Je dirais que, dans cette liste, ce sont ceux qui encaissent et qui endurent le plus. Des hommes qui acceptent le célibat pour se consacrer à Dieu. Ils renoncent à tout ce que le couple apporte, pour leur vocation, pour Dieu, et pour nous aussi. Quelle beauté et quelle difficulté !
Alors pourquoi ? Pourquoi imposer à leurs yeux la chair mise à nu ? Les cuisses dévoilées ? Les décolletés plongeants ? Avons-nous pensé une seule seconde à ce qu’un prêtre peut apercevoir à la communion lorsqu’une femme, à genoux, arbore un décolleté échancré ?
Mais quel manque de tact et de délicatesse ! Quel manque de respect pour ceux qui portent nos prières auprès de Dieu !
Soyons respectueuses.
Le Bon Dieu.
Dans son immense amour pour nous, il nous a créé à son image. Quelle image lui renvoyons-nous ?

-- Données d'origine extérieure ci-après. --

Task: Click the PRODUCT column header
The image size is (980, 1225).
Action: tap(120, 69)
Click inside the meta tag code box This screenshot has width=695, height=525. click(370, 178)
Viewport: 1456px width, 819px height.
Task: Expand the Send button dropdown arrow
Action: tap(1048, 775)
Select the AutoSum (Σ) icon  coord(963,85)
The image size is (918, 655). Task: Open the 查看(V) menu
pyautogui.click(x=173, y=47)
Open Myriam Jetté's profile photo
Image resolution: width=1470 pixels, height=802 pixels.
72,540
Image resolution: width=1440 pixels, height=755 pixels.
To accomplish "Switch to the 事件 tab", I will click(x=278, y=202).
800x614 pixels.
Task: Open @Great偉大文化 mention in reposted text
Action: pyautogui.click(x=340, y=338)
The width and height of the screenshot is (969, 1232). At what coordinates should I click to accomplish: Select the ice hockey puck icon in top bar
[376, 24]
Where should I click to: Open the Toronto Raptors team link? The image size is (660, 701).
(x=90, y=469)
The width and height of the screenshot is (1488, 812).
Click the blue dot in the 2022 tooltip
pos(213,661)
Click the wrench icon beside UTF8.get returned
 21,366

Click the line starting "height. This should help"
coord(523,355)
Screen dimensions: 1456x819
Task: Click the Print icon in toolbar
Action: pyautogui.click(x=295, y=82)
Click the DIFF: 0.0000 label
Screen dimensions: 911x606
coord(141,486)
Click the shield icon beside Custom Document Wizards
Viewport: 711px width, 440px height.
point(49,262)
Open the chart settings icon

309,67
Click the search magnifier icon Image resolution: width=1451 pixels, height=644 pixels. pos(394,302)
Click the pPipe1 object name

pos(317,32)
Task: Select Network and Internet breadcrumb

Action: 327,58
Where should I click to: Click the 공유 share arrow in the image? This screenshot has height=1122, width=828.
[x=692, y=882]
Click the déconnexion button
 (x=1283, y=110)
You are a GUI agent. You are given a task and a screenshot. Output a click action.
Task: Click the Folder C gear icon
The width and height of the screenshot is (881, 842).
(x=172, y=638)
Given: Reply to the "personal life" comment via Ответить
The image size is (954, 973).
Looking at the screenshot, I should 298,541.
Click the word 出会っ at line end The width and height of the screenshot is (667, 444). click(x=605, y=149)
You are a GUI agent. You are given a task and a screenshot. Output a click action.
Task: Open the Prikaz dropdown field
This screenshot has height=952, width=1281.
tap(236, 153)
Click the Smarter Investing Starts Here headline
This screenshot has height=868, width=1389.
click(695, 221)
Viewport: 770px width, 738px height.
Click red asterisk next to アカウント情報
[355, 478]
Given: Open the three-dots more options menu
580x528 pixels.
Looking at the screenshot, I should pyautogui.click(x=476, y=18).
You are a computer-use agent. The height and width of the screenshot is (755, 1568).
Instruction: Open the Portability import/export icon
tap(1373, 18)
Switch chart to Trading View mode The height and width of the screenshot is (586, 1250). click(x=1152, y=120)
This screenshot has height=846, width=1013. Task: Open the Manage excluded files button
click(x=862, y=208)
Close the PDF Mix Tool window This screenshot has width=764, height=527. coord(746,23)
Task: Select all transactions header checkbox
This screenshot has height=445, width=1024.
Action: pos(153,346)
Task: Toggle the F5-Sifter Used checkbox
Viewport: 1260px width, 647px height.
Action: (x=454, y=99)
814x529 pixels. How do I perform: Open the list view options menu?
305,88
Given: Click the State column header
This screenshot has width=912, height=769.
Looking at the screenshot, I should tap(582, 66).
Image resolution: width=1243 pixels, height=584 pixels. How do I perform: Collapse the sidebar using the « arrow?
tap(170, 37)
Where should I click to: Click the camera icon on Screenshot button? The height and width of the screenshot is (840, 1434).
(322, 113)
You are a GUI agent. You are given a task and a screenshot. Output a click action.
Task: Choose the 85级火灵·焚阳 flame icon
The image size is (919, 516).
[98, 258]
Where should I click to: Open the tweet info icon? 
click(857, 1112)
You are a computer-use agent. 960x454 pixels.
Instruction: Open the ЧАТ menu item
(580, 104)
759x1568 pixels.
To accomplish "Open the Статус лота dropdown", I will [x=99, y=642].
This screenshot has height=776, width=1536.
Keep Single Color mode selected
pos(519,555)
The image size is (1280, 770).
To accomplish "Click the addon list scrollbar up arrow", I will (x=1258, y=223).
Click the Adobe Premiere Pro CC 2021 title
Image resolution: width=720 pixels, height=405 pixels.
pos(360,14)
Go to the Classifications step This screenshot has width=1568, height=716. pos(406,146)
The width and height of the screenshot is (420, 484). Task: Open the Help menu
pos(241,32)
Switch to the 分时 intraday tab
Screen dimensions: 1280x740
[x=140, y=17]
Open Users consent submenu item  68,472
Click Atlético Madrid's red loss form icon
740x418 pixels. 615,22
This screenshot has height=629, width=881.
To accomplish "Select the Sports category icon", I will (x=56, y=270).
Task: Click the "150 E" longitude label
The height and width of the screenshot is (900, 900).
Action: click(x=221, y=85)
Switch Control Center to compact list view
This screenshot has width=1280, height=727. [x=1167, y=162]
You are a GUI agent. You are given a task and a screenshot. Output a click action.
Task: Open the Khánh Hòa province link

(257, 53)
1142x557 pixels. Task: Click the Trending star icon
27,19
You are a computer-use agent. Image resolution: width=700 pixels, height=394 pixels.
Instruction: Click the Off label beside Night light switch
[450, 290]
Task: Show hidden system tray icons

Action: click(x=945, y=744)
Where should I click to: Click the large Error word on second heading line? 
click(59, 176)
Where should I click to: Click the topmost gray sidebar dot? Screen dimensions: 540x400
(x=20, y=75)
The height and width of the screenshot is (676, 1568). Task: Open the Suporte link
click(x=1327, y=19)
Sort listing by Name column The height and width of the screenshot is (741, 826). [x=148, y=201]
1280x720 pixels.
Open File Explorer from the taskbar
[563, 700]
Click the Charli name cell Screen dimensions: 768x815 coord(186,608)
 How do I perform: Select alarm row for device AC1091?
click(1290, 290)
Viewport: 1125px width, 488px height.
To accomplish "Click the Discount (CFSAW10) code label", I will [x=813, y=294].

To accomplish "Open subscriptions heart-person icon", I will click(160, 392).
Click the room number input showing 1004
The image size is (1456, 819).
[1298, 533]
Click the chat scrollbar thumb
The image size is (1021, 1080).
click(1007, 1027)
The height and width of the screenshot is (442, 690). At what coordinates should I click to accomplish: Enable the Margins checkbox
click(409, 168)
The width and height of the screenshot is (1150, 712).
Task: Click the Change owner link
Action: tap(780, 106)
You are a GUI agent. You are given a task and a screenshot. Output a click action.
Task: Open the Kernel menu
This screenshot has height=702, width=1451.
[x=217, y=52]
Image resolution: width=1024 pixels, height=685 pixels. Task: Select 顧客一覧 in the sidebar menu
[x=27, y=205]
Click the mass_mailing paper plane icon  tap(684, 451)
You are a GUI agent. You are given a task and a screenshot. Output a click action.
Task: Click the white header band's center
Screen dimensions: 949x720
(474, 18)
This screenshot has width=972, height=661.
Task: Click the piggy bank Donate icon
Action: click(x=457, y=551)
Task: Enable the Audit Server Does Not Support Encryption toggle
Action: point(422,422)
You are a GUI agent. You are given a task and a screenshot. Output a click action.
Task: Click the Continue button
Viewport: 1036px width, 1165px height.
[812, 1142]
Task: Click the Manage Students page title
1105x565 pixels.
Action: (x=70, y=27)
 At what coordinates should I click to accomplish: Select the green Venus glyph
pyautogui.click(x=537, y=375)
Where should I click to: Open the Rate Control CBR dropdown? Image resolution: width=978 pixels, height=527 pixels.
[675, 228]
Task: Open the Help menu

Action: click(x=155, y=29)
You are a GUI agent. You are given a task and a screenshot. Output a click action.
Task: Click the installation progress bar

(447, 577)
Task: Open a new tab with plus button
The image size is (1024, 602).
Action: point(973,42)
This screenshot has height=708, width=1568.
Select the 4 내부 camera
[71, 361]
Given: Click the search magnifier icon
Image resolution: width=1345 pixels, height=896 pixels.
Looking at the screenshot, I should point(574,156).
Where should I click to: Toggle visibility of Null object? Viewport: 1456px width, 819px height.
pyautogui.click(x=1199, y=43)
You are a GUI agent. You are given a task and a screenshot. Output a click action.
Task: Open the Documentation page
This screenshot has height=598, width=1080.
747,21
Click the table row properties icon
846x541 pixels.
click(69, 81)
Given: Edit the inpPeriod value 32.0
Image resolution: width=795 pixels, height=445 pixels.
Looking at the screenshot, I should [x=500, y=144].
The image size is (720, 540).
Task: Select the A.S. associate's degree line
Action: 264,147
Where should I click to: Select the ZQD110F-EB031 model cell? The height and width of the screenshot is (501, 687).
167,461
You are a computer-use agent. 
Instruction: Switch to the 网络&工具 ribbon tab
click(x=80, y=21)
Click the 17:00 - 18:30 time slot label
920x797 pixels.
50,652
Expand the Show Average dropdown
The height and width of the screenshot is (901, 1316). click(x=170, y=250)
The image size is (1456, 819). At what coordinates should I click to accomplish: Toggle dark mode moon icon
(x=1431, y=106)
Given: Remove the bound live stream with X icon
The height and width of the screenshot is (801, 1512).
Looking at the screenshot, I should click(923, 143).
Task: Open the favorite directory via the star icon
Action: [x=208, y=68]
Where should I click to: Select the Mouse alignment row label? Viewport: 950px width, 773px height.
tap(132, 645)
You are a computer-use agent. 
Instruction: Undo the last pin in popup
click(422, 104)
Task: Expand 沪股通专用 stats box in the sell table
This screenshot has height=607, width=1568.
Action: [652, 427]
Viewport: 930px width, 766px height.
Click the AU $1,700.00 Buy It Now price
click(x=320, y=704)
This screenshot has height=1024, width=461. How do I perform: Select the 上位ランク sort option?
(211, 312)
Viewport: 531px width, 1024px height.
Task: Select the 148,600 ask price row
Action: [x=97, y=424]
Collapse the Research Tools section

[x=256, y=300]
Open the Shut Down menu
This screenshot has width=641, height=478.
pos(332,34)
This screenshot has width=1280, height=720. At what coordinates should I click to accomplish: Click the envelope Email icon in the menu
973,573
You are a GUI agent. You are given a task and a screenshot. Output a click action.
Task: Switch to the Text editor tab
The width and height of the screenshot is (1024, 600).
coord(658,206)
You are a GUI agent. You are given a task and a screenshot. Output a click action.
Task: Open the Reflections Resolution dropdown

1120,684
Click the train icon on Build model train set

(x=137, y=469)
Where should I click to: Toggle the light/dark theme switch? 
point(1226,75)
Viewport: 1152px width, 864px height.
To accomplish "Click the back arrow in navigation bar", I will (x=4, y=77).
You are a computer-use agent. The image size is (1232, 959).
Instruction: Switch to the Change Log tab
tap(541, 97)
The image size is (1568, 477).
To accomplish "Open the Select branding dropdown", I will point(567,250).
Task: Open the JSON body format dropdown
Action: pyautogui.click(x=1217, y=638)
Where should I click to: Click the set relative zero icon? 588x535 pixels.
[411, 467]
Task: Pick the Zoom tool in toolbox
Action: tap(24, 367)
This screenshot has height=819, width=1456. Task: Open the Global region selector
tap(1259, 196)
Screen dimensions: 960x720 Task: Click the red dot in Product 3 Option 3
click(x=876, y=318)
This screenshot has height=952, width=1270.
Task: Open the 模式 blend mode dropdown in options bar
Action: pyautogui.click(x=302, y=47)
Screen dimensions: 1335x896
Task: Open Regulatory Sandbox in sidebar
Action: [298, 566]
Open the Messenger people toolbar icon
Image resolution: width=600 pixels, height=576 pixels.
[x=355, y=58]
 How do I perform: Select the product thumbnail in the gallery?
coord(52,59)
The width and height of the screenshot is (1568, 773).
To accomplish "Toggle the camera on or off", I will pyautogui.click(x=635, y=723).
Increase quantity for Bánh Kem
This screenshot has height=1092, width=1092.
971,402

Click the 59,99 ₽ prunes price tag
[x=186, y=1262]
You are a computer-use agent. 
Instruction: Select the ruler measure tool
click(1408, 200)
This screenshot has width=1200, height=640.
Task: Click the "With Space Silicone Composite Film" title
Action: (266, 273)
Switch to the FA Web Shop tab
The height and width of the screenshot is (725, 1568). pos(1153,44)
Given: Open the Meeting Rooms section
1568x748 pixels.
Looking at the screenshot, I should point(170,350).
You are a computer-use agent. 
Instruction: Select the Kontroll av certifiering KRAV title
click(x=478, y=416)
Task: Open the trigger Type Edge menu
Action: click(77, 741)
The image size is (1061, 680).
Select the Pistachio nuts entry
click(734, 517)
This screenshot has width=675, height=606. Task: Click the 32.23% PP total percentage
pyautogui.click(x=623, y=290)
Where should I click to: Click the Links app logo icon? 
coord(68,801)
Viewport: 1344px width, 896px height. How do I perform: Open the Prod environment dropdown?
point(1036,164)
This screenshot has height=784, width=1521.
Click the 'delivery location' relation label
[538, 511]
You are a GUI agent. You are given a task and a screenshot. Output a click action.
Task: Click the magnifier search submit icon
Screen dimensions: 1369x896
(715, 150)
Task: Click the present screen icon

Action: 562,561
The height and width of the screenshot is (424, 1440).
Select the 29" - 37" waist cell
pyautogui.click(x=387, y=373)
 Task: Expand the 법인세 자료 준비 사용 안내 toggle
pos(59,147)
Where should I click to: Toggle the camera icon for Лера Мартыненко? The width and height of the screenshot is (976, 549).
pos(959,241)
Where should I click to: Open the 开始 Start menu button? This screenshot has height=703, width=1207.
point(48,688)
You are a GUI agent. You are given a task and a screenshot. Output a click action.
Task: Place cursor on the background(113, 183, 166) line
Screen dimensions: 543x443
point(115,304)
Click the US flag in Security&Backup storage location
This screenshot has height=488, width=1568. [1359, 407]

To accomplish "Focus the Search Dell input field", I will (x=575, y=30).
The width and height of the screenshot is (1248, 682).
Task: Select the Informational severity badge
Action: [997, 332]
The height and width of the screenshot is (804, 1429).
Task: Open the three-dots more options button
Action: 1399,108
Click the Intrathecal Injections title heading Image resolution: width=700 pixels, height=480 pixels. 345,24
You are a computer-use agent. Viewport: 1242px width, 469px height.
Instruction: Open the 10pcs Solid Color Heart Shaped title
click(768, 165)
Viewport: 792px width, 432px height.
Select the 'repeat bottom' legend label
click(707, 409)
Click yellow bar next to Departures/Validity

Adam et Eve ont croqué le fruit et se sont habillés, inutile donc d’arriver à la messe dans des tenues légères. Nous retrouverons notre nudité dans la vie éternelle, cette nudité même dans laquelle Dieu nous a voulus. En attendant nous pouvons faire preuve de décence, de respect, de gratitude pour tous les dons reçus (celui de la couture peut-être ?), de recueillement et d’amour.
Soyons catholiques.
Aimer la mode ?
À ce stade de lecture vous m’imaginez sans doute, quarantenaire ou même cinquantenaire, célibataire, myope, rondouillarde, avec des lunettes moches, une coupe au carré stricte, une jupe écossaise jusqu’aux chevilles, un chemisier d’un autre temps, des mollets poilus et des mocassins plats et noirs (sans chaussettes !).
Désolée de vous décevoir, rien de tout cela. En réalité je suis trentenaire et mère de deux têtes blondes, avec un mari aimant. J’aime la mode, je la suis et je sais donc que celle-ci offre une multitude de possibilités décentes, jolies, classes ou chic, à la mini-jupe ou robe parfois droite et souvent moulante dans laquelle certaines femmes et jeunes filles s’engouffrent.
Nous n’avons pas d’excuses !
Pour rappel, une tenue correcte à la messe demande de couvrir les épaules et le décolleté, et de ne pas remonter au-delà du genou.
Saviez-vous que Coco Chanel considérait les genoux comme étant la partie la plus laide du corps d’une femme ? Il ne s’agissait pourtant pas là d’un pilier de cathédrale.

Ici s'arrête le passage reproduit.